## The problem
Copy every line below without changing a single character.

## Entries shown
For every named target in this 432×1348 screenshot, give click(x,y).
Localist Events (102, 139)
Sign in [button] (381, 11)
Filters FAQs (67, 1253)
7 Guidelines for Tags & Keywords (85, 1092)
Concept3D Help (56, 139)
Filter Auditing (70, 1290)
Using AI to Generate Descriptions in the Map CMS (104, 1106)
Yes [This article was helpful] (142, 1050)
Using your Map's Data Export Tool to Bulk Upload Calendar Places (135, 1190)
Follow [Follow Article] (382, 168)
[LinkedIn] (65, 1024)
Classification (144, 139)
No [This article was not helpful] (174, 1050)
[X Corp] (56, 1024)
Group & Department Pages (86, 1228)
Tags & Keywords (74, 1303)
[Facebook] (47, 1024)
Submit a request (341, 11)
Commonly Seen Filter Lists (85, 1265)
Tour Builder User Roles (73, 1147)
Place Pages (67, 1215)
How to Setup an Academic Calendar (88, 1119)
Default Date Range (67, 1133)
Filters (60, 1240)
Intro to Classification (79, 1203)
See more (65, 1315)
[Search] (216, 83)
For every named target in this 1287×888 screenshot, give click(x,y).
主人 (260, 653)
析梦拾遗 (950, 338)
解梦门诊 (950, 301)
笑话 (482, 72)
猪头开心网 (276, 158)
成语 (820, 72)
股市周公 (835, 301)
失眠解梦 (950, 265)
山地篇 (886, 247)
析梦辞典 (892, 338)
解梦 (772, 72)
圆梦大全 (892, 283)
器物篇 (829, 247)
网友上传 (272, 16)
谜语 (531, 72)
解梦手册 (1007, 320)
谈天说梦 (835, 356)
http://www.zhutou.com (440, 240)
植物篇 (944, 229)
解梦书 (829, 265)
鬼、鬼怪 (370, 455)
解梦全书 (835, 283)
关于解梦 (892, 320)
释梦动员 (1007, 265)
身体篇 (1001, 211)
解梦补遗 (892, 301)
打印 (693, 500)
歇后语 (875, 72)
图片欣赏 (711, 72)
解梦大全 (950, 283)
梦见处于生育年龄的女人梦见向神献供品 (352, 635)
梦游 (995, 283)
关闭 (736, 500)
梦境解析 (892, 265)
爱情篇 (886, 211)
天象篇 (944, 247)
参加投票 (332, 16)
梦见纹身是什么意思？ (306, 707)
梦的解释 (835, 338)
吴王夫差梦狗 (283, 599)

## Worked solution
For every named target in this 432×1348 screenshot, give click(x,y).
Localist Events (102, 139)
Sign in [button] (381, 11)
Filters FAQs (67, 1253)
7 Guidelines for Tags & Keywords (85, 1092)
Concept3D Help (56, 139)
Filter Auditing (70, 1290)
Using AI to Generate Descriptions in the Map CMS (104, 1106)
Yes [This article was helpful] (142, 1050)
Using your Map's Data Export Tool to Bulk Upload Calendar Places (135, 1190)
Follow [Follow Article] (382, 168)
[LinkedIn] (65, 1024)
Classification (144, 139)
No [This article was not helpful] (174, 1050)
[X Corp] (56, 1024)
Group & Department Pages (86, 1228)
Tags & Keywords (74, 1303)
[Facebook] (47, 1024)
Submit a request (341, 11)
Commonly Seen Filter Lists (85, 1265)
Tour Builder User Roles (73, 1147)
Place Pages (67, 1215)
How to Setup an Academic Calendar (88, 1119)
Default Date Range (67, 1133)
Filters (60, 1240)
Intro to Classification (79, 1203)
See more (65, 1315)
[Search] (216, 83)
For every named target in this 1287×888 screenshot, give click(x,y).
主人 (260, 653)
析梦拾遗 (950, 338)
解梦门诊 (950, 301)
笑话 (482, 72)
猪头开心网 (276, 158)
成语 (820, 72)
股市周公 (835, 301)
失眠解梦 (950, 265)
山地篇 (886, 247)
析梦辞典 (892, 338)
解梦 (772, 72)
圆梦大全 (892, 283)
器物篇 (829, 247)
网友上传 (272, 16)
谜语 (531, 72)
解梦手册 (1007, 320)
谈天说梦 (835, 356)
http://www.zhutou.com (440, 240)
植物篇 (944, 229)
解梦书 (829, 265)
鬼、鬼怪 (370, 455)
解梦全书 (835, 283)
关于解梦 (892, 320)
释梦动员 (1007, 265)
身体篇 (1001, 211)
解梦补遗 (892, 301)
打印 (693, 500)
歇后语 (875, 72)
图片欣赏 (711, 72)
解梦大全 (950, 283)
梦见处于生育年龄的女人梦见向神献供品 (352, 635)
梦游 (995, 283)
关闭 (736, 500)
梦境解析 (892, 265)
爱情篇 (886, 211)
天象篇 (944, 247)
参加投票 (332, 16)
梦见纹身是什么意思？ (306, 707)
梦的解释 (835, 338)
吴王夫差梦狗 (283, 599)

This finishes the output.